### EXCERPT PROVIDED
# Tape measure to weigh goats



## peggy (Aug 11, 2010)

I just wondered who all has used this method??? I did my girls today and according to the tape measure, they are bigger than I thought. thanks


----------



## myfainters (Oct 30, 2009)

It usually works pretty well with dairy breeds but not meat breeds.


----------



## NubianLover (Sep 19, 2010)

Glad you asked, Peggy! I was wondering that, too. 
I bought one the other day, haven't tried it yet.


----------



## Goat Crazy (Feb 8, 2010)

Does it work for nigerians? I tried it on them and cut the weight in half, but it didn't seem right....


----------



## TheMixedBag (Oct 16, 2010)

I've used it before, but I think I was doing it wrong for my saanen... according to the tape she weighed nearly 160 at a little bit over a year old. The LaMancha buck was at about 70, though, so I probably got him done right, since he was still a baby.


----------



## Lexibot (Jul 27, 2010)

I did it on my little meat kids. I would think it's more accurate than guessing.


----------



## StaceyRosado (Oct 5, 2007)

the dairy weight tape does work on the standard dairy goats but not on the miniature diary goats. There is a meat goat weight tape but I dont know its accuracy though


----------



## FunnyRiverFarm (Sep 13, 2008)

I taped and weighed my Lamancha kids and the tape reading was always within 5lbs of the actual weight...so yes it is a good estimation tool.


----------



## pelicanacresMN (Dec 29, 2009)

I agree with Stacey, it doesn't work with the Nigerians


----------



## mistyblue (Nov 13, 2008)

### WRITTEN PROBLEM 1
Translate this sentence from the thread about weighing goats with a tape measure into Spanish: "It usually works pretty well with dairy breeds but not meat breeds."

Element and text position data
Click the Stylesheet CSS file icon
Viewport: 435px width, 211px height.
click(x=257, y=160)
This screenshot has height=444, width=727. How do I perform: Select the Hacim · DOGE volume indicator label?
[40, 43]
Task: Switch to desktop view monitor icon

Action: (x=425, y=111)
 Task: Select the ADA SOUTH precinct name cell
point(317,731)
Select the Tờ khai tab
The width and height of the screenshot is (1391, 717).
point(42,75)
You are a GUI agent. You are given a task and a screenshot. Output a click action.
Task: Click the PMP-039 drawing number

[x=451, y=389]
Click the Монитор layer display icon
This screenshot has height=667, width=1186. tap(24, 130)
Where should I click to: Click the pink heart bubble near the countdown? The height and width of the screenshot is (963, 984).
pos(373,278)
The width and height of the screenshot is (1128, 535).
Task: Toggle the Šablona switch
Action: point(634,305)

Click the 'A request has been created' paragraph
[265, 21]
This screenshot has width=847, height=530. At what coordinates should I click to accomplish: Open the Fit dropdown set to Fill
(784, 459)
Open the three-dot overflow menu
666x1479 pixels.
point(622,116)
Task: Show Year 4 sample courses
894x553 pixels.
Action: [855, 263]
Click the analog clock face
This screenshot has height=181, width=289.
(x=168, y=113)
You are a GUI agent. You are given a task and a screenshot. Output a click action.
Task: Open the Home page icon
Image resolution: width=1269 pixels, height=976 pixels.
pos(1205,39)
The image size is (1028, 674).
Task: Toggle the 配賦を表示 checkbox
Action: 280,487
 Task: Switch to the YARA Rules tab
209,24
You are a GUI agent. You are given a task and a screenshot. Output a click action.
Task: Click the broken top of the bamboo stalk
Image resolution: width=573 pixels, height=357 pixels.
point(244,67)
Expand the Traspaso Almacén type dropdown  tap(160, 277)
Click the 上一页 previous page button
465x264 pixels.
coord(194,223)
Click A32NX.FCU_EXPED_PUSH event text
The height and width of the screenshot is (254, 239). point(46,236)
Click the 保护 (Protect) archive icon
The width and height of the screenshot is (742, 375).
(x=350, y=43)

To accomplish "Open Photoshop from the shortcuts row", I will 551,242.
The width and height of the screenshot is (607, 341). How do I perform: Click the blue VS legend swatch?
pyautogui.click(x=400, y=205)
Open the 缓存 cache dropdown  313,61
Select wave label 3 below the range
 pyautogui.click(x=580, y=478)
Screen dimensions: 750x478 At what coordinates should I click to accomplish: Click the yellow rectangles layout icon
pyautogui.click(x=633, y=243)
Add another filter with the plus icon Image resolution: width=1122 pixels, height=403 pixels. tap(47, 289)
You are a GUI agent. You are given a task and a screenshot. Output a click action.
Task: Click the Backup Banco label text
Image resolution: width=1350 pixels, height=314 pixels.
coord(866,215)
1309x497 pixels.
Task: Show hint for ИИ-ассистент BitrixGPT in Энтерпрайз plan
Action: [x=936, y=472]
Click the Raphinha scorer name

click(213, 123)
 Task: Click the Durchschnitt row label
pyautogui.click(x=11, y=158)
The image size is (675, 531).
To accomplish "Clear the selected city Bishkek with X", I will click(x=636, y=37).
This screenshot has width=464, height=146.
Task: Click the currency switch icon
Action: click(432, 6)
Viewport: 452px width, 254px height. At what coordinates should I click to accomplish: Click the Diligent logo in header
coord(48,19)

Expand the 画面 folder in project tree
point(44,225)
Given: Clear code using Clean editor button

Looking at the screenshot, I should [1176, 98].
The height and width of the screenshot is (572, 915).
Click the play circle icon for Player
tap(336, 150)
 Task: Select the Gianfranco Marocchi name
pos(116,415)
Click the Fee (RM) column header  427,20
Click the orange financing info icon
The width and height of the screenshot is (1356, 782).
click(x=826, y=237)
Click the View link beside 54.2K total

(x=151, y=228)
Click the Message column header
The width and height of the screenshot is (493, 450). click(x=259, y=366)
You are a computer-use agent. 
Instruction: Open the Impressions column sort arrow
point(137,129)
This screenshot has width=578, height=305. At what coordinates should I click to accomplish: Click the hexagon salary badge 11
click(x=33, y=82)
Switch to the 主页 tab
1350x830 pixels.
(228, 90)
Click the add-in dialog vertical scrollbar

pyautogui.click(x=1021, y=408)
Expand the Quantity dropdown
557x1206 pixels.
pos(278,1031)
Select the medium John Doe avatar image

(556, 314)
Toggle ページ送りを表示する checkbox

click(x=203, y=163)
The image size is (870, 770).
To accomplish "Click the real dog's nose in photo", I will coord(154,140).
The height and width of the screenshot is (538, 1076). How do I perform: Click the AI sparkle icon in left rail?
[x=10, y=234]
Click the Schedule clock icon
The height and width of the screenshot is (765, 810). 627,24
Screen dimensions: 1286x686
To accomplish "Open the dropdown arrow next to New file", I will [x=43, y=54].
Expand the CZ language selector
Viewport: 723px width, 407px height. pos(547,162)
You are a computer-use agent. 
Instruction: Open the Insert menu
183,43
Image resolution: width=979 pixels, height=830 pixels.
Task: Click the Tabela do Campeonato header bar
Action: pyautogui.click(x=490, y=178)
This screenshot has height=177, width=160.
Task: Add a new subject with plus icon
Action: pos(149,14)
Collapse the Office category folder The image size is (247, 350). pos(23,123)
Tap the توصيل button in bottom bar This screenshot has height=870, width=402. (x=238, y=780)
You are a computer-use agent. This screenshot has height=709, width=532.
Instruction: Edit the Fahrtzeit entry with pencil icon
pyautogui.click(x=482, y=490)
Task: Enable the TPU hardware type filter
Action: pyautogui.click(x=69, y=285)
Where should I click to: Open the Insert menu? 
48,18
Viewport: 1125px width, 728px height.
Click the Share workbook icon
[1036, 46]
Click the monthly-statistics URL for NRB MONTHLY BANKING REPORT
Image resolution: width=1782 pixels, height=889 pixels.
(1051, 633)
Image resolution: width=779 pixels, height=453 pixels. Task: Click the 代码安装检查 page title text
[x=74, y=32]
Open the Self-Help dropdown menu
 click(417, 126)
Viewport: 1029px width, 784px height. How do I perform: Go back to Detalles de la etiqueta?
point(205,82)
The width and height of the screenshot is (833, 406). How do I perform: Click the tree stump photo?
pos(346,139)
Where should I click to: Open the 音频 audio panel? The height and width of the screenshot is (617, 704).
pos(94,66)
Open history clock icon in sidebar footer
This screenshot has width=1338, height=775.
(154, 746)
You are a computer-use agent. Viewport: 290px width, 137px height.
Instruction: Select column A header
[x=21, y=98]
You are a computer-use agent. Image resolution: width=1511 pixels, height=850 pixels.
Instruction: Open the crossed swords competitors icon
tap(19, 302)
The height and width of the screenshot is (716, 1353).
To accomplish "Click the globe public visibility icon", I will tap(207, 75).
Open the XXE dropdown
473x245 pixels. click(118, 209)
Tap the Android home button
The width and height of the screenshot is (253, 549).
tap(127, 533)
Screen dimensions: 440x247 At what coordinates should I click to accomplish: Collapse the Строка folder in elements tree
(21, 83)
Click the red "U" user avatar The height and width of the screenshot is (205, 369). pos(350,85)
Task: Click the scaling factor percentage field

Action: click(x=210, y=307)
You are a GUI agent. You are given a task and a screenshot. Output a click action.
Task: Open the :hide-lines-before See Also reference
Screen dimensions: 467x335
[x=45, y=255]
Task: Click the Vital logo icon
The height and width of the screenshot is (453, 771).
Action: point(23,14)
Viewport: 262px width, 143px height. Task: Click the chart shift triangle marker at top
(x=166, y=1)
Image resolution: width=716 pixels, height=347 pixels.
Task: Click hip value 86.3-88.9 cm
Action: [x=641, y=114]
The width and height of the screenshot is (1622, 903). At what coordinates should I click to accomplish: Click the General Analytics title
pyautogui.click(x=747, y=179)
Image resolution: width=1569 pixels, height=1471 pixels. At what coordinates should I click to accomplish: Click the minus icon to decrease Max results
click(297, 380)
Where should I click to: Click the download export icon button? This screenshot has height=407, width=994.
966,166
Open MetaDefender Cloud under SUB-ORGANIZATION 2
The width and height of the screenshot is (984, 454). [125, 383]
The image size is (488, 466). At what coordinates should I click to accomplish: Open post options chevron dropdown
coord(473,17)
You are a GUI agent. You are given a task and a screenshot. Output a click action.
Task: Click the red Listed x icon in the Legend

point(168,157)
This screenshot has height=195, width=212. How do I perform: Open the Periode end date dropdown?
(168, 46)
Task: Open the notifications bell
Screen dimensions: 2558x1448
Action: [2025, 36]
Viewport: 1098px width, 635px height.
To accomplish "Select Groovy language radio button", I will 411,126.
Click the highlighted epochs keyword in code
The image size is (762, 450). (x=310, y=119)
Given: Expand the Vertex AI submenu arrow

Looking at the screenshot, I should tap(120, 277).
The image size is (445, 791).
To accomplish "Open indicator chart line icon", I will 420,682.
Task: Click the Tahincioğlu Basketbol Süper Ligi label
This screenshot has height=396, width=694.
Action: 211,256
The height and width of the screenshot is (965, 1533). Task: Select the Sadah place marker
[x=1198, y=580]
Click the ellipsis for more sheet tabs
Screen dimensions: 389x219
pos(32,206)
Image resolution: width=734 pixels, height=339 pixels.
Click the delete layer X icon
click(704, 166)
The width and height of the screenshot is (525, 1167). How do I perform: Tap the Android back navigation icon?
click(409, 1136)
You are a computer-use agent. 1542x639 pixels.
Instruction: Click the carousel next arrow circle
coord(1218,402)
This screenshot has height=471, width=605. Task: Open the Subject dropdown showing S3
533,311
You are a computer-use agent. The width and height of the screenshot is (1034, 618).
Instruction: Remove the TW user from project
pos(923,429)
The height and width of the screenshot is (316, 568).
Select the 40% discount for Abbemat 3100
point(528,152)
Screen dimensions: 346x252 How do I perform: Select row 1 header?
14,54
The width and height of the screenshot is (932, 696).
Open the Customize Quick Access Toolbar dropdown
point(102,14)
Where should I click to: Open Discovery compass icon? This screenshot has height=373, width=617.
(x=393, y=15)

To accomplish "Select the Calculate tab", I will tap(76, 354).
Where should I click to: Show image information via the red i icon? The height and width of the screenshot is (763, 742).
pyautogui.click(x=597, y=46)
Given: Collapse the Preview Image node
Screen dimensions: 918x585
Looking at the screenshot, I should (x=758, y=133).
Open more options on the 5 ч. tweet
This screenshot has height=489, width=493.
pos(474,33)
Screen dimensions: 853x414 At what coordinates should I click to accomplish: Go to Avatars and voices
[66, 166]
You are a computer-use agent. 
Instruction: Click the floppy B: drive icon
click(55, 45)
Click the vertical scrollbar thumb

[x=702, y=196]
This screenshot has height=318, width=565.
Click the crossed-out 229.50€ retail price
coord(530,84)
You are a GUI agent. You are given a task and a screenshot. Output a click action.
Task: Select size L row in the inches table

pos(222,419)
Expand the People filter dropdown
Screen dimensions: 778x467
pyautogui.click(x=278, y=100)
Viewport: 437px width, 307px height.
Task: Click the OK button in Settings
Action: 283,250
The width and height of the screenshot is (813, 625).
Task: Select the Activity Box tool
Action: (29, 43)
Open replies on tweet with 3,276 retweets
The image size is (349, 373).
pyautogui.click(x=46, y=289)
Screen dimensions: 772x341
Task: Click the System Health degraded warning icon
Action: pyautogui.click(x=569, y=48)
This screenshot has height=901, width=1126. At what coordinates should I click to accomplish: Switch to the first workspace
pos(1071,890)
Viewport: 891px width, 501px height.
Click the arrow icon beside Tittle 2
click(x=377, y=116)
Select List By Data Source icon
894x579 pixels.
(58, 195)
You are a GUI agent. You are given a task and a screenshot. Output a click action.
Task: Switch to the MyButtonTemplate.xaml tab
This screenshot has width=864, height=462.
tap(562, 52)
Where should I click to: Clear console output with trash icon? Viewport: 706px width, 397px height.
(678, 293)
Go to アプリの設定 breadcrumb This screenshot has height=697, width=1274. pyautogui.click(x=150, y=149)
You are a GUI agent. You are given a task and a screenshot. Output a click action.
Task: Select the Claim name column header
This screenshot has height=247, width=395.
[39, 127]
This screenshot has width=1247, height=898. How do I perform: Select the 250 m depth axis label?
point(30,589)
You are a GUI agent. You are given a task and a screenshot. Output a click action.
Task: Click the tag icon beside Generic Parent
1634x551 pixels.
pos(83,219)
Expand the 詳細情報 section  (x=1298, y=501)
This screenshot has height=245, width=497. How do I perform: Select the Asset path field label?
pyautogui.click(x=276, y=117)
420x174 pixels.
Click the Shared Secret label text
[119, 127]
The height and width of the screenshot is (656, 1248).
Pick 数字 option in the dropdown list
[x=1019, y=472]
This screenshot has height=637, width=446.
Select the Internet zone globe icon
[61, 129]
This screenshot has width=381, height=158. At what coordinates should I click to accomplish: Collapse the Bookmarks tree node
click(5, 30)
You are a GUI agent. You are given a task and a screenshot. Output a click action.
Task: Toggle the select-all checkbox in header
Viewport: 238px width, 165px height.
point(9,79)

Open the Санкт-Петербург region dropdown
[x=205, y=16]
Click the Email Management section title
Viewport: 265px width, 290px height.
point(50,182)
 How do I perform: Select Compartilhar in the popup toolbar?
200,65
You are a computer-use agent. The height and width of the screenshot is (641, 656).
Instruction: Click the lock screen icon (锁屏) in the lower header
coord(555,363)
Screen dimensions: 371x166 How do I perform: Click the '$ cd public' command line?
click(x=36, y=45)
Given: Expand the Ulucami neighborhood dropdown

### WRITTEN PROBLEM 2
In the records, swap "icon" for "button" across the stretch from their start through the line containing "point(42,75)", keeping everything else unchanged. Return only those lines.

### FULL ANSWER 1
Normalmente funciona bastante bien con las razas lecheras, pero no con las razas de carne.

### FULL ANSWER 2
Click the Stylesheet CSS file button
Viewport: 435px width, 211px height.
click(x=257, y=160)
This screenshot has height=444, width=727. How do I perform: Select the Hacim · DOGE volume indicator label?
[40, 43]
Task: Switch to desktop view monitor button

Action: (x=425, y=111)
 Task: Select the ADA SOUTH precinct name cell
point(317,731)
Select the Tờ khai tab
The width and height of the screenshot is (1391, 717).
point(42,75)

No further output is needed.